“How romantic this is!”
“Very,” answered Mabel. “But pray, sir, why didn’t you bring Miss Gibbon? Or perhaps you are married, and I should say Mrs. Fletcher?”
“I’ll tell all about it by and by,” said Harry in a low tone. “It is an exceedingly painful subject. I am trying to forget it.”
Then, after a pause, and drawing the girl aside, he added:
“I may as well tell you now: our engagement is at an end—Miss Gibbon is in Europe.”
When Mabel heard this her kind heart was deeply moved for Harry as well as for Kitty. Mabel had no lover, but she had often thought that if she had one how dearly she would love him. “And if our engagement were to be broken off, I hardly think I should ever smile again.”

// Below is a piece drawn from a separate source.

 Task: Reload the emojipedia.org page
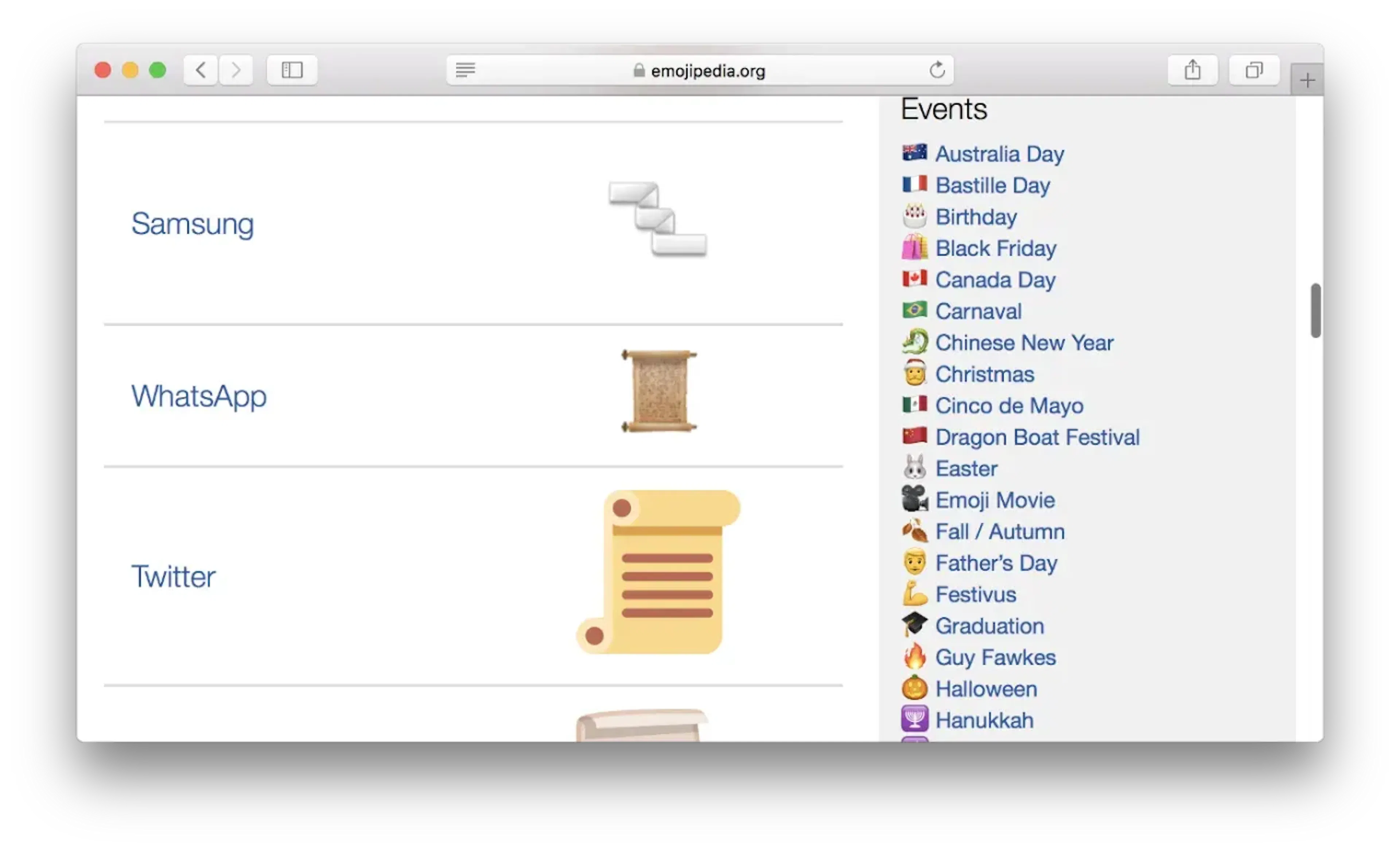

“Well, Harry,” continued Mr. Willey, addressing his old friend, and at the same time sweeping his hand over the landscape, “is not this a charming country? Look, yonder is the prairie; and there is Rock River—isn’t it a fine stream? And there you see my timber—I have fifty acres of it; and that is my corn-field—a good fifty acres of corn; and there are my cattle; and I have no end of chickens and turkeys; and I have a good orchard. In fact, I want for nothing, absolutely nothing.”
“Well, you ought to be happy,” answered Mr. Fletcher.
“Happy isn’t the word,” put in Mrs. Willey.
“Right, wife,” said the farmer. “I’d not change places with the richest man in New York. People talk about the panic. Why, it hasn’t harmed me a bit. My corn is ripening just as well now as before the crash; my land is all paid for; I owe not a dollar to anybody; and I really don’t know what worry means.”